Rewrite the stretch of data from the line that contains "Task: Click the Party Name text field" through the line that contains "point(501,323)", replacing "screenshot" with "screen capture" and changing nothing else. Leave the pictures out.

» Material provided
===============
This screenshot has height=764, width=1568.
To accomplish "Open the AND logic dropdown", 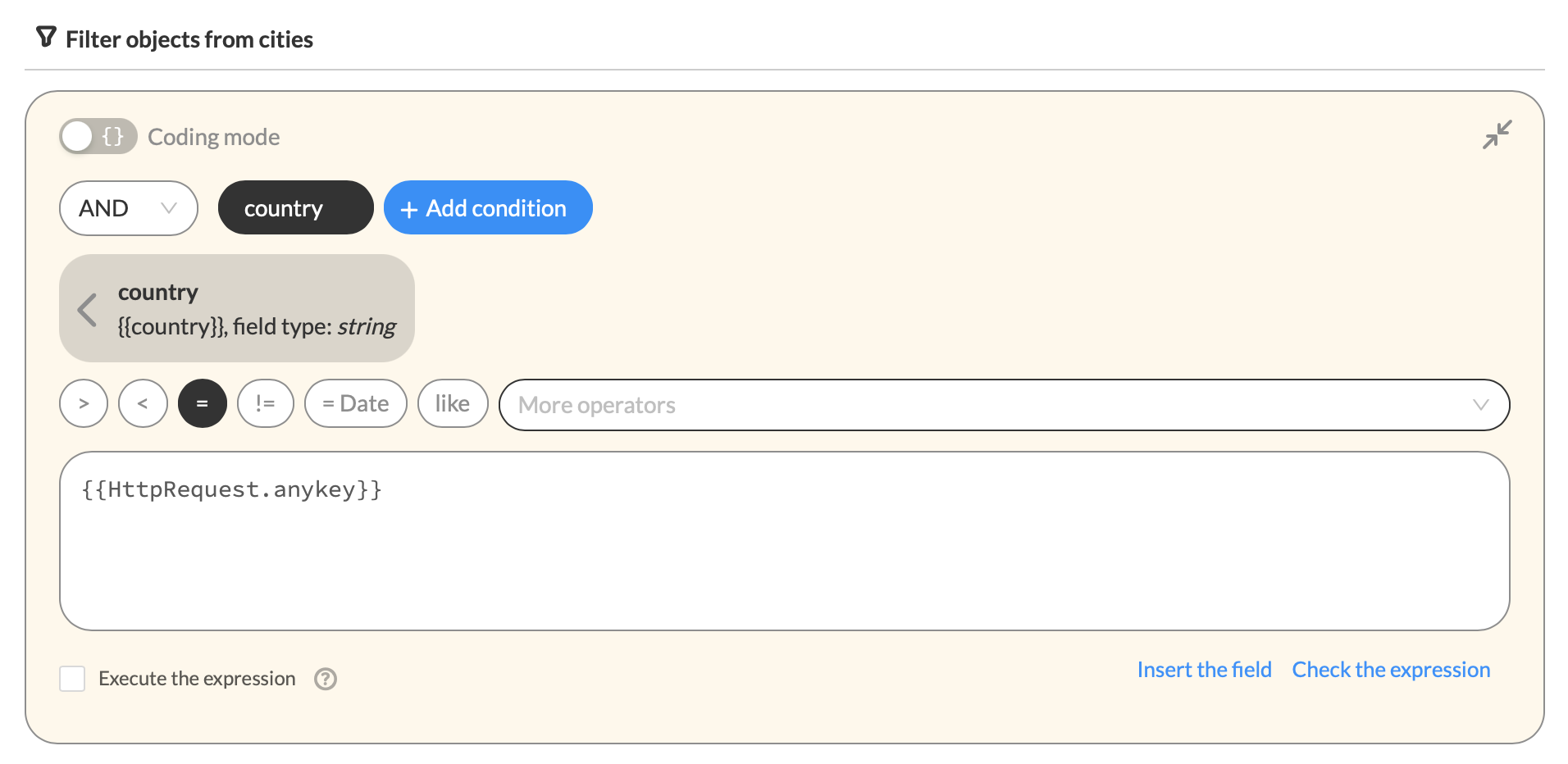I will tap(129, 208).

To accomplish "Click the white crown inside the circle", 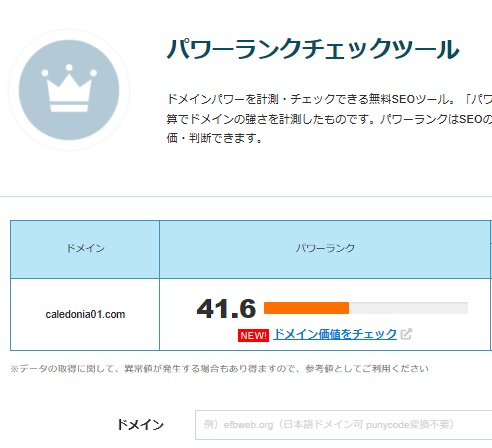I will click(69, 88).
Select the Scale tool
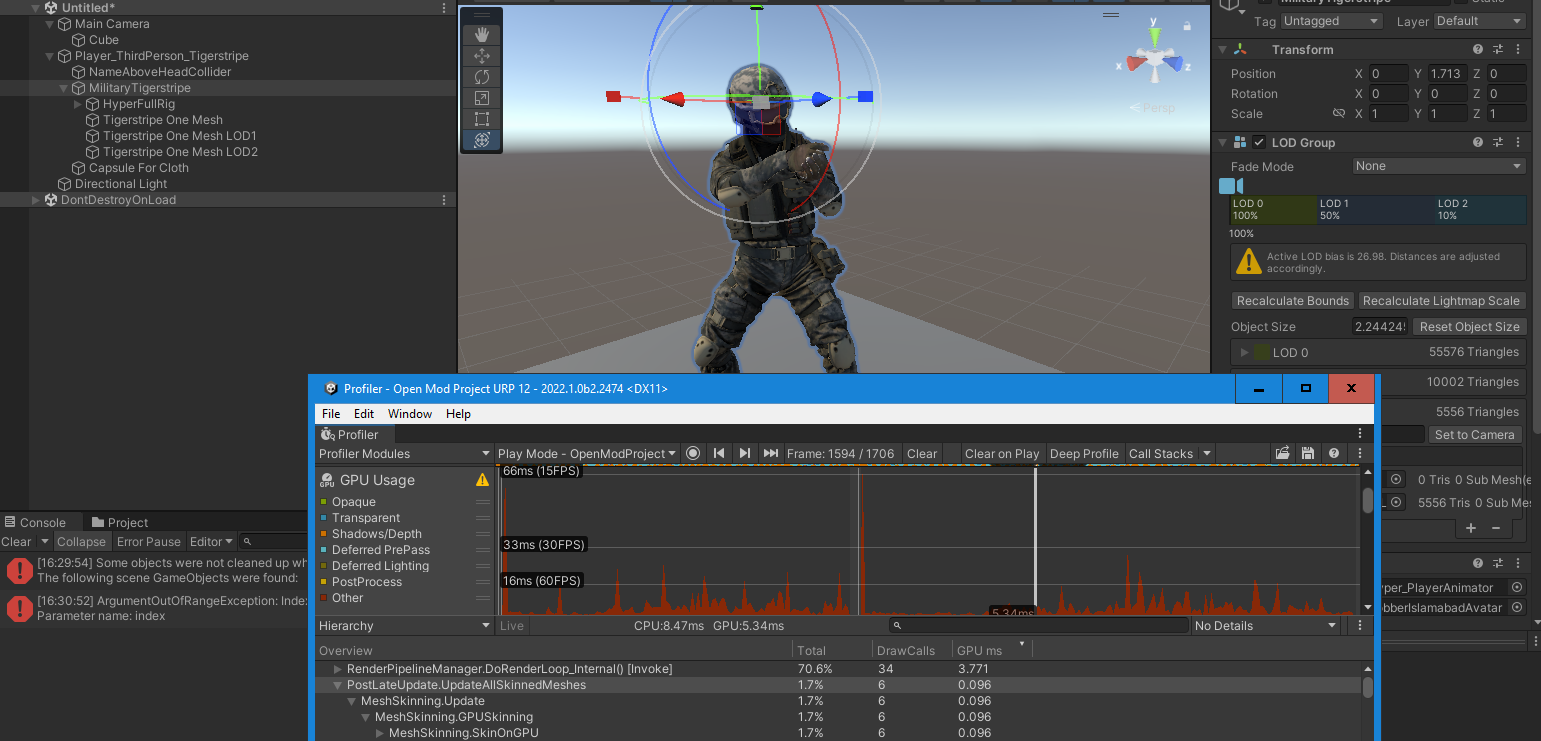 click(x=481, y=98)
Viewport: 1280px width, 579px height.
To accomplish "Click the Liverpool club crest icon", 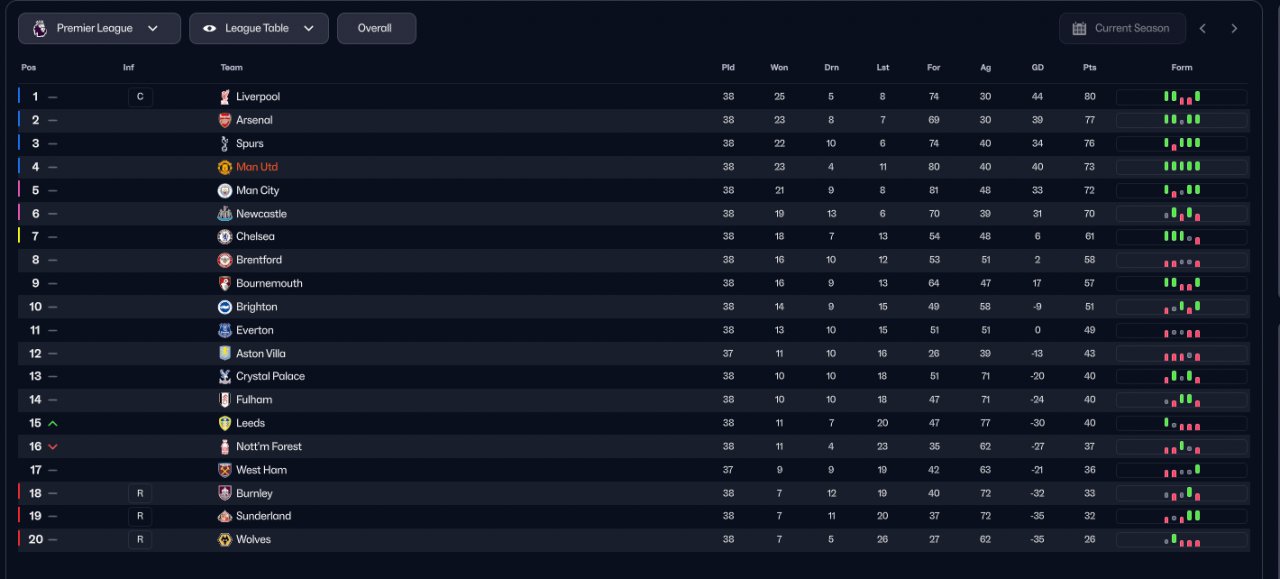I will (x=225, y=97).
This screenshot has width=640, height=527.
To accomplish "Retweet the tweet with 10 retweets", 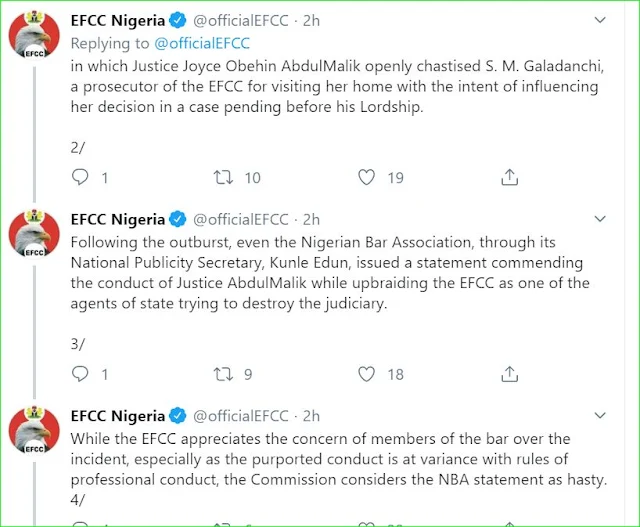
===============
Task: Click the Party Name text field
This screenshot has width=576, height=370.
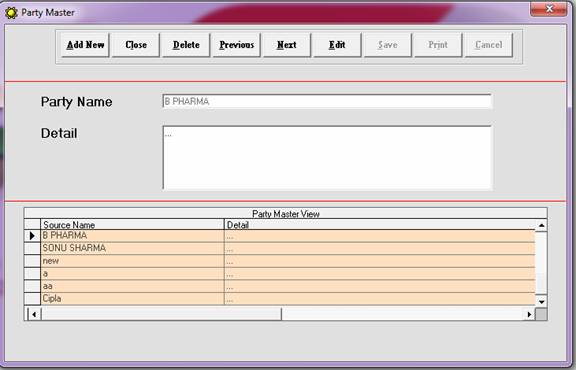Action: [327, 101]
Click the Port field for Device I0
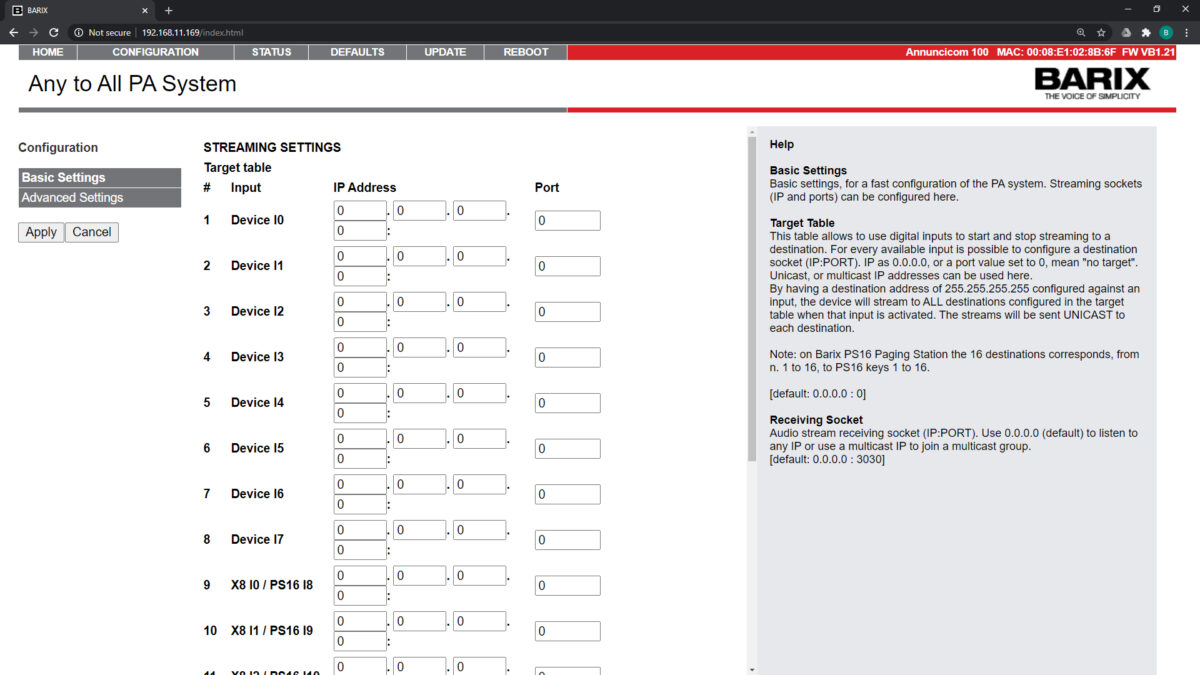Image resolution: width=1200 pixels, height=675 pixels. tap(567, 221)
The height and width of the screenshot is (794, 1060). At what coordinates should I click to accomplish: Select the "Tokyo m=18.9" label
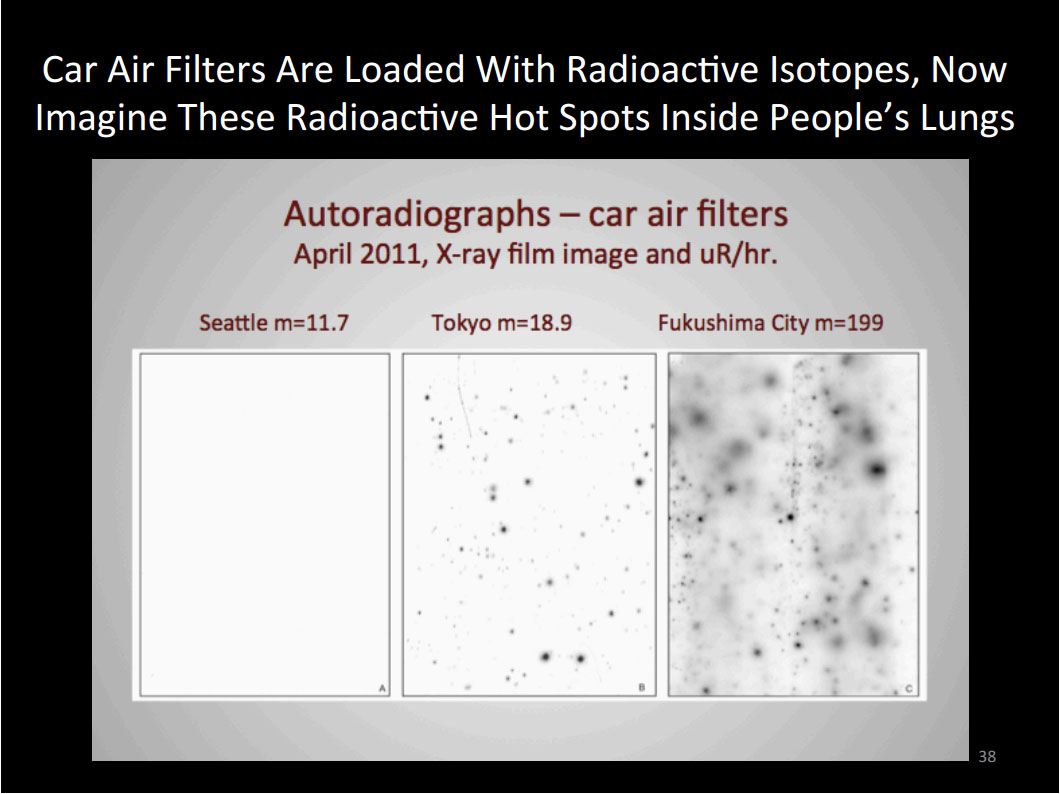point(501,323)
===============
» The answer
Task: Click the Party Name text field
This screen capture has width=576, height=370.
Action: [327, 101]
Click the Port field for Device I0
Image resolution: width=1200 pixels, height=675 pixels. tap(567, 221)
The height and width of the screen capture is (794, 1060). At what coordinates should I click to accomplish: Select the "Tokyo m=18.9" label
point(501,323)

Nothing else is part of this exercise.